At what point does an MLS expansion club go from theory to reality? Is it the day they are officially awarded a club, the day of their inaugural match, or somewhere in between?

Charlotte FC are somewhere awash in that grey area. But every day marks one step further from the hypothetical and closer to the concrete.

Over the summer, Charlotte named Miguel Angel Ramirez as head coach, and they've signed a few more players since.

On Thursday night they unveiled their first-ever kit, and after the half-day trade window Sunday and Expansion Draft this Tuesday (Dec. 14), Charlotte’s roster could nearly double.

“This is one of the strongest moments that solidifies that we’re less than 90 days from our first match,” club president Nick Kelly told MLSsoccer.com. “You can actually envision what our players are going to look like on the field. This is a big moment for us. There’s been some people coming out of the woodwork like ‘Oh yeah, Charlotte FC are going to be a club come March.’ It’s funny that bringing a uniform to life, combined with the Expansion Draft and everything next week, it really brings this to reality.”

After MLS Cup 2021, full focus around the league shifts to the offseason. As an expansion club, Charlotte will take center stage with their draft, extra Allocation Money, roster spots to fill and general intrigue from onlookers.

“We want that,” Kelly said ahead of the half-day trade window. “We’ve been prepared for this. We’re prepared to make some trades Sunday, make some free agent signings. Our roster is going to go from eight to like 16 in the matter of 48 hours.”

It reached 10 Sunday when the club acquired fullback, and Charlotte native, Jaylin Lindsey from Sporting Kansas City for up to $325,000 in General Allocation Money.
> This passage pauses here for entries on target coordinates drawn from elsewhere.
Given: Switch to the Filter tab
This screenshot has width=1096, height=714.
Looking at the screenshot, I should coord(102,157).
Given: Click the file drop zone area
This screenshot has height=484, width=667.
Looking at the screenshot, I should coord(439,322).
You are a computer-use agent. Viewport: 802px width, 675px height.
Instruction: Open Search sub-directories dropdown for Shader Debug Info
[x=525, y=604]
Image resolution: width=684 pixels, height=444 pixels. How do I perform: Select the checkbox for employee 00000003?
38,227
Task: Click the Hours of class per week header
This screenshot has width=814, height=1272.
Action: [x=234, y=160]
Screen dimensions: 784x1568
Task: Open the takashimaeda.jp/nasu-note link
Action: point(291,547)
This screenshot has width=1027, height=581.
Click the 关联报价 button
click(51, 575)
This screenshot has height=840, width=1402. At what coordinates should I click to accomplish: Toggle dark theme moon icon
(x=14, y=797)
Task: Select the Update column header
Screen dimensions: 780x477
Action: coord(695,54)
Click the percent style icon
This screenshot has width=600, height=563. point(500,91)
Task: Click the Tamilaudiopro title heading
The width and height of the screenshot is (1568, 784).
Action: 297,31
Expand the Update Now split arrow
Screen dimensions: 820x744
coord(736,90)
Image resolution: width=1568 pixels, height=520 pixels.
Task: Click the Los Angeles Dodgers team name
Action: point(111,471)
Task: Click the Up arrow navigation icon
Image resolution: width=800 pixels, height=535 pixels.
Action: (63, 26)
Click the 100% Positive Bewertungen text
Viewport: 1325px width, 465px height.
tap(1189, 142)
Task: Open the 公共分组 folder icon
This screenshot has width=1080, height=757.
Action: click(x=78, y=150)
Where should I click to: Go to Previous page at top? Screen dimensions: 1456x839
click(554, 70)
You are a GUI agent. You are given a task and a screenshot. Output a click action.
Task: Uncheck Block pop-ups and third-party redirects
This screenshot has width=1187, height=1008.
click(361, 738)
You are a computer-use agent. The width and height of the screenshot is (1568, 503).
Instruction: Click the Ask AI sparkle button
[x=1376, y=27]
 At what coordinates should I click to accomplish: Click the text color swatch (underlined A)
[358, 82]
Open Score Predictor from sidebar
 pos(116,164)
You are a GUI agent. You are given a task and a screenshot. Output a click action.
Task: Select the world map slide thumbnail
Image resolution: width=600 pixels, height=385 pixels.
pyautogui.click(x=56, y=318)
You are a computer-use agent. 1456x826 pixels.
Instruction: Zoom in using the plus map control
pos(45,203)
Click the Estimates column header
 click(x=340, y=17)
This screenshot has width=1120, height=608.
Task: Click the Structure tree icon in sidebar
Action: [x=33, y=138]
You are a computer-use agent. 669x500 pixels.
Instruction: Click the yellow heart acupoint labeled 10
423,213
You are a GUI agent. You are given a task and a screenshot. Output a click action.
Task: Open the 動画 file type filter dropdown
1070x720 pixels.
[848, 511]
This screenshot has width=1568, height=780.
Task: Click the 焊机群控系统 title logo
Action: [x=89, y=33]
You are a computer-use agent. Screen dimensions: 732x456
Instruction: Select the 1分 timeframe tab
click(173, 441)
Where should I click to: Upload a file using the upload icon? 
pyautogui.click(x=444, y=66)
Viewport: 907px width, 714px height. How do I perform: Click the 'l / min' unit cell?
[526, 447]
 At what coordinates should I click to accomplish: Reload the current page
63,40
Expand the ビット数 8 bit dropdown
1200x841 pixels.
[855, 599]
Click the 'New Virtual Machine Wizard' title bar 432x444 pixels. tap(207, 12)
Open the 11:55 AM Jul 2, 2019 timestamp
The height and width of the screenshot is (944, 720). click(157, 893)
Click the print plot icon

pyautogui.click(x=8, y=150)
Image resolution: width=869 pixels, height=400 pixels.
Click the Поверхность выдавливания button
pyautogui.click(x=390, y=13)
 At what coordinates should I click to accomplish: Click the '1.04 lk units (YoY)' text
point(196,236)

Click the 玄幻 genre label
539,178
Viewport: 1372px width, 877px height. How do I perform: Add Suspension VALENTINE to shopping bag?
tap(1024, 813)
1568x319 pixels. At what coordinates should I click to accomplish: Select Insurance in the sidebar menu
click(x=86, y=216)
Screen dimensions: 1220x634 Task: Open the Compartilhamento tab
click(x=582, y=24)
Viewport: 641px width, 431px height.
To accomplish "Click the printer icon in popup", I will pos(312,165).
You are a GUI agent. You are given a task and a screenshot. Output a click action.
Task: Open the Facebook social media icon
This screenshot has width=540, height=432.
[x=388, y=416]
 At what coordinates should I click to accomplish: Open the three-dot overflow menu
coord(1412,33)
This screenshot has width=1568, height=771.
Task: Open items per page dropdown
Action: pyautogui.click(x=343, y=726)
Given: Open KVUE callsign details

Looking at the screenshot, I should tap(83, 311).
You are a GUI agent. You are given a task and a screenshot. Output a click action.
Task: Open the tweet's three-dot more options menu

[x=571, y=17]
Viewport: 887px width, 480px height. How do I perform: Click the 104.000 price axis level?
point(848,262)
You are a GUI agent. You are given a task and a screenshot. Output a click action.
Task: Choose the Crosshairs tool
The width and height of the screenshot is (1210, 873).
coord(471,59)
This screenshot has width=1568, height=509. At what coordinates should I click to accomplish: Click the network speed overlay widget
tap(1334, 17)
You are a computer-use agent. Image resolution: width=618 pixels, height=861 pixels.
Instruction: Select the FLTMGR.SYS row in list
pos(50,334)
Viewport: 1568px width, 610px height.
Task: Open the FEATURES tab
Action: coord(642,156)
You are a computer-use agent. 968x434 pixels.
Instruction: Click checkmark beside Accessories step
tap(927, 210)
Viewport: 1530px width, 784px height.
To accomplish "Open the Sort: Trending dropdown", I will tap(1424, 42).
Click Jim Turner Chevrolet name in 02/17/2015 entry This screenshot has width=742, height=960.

They also obtained goalkeeper Pablo Sisniega from LAFC for an additional $50,000 in GAM.

Every milestone is another step on the ladder toward their first game, Feb. 26 at D.C. United, and first home game, March 5 against the LA Galaxy. Kelly has publicly set a goal for Charlotte to sell out and, in doing so, break the league’s single-game attendance record of 72,528, previously set by Atlanta United in 2019.

Charlotte’s Bank of America Stadium can hold at least 75,000 fans.

“To be perfectly honest, setting that record would send a message to fans that our expectations off the field is the same expectations we have on the field,” Kelly said. “If we set the expectations of setting a record, it mirrors what we expect on the field. This is what we expect long-term to ourselves and we want to show the world that the Carolinas are a big soccer market. If we can get 75,000 of them to show up, it’s a good representation of them, not necessarily us.”

Charlotte have already sold more than 40,000 tickets for that game, Kelly said, with more than two-and-a-half months remaining before kickoff. He believes they’re on track to sell out.

That is the first goal in a series of ambitious targets.

“Our goal is to sell out the first match, then average 30,000,” Kelly said. “You need a strong base. We’re satisfied with our base. Now we have to create a gameday environment and put a club on the field that fans will continue to come back for. That buzz will ware off after 3-4 matches if the product isn’t good.”

Charlotte are approaching 20,000 season tickets sold. Kelly believes those numbers will keep rising following the kit reveal and the full schedule being released Wednesday (Dec. 15).

They’re aiming for the most on the field, too.

“We want to be competitive, which is just a half-assed way of saying we expect to be good,” Kelly said.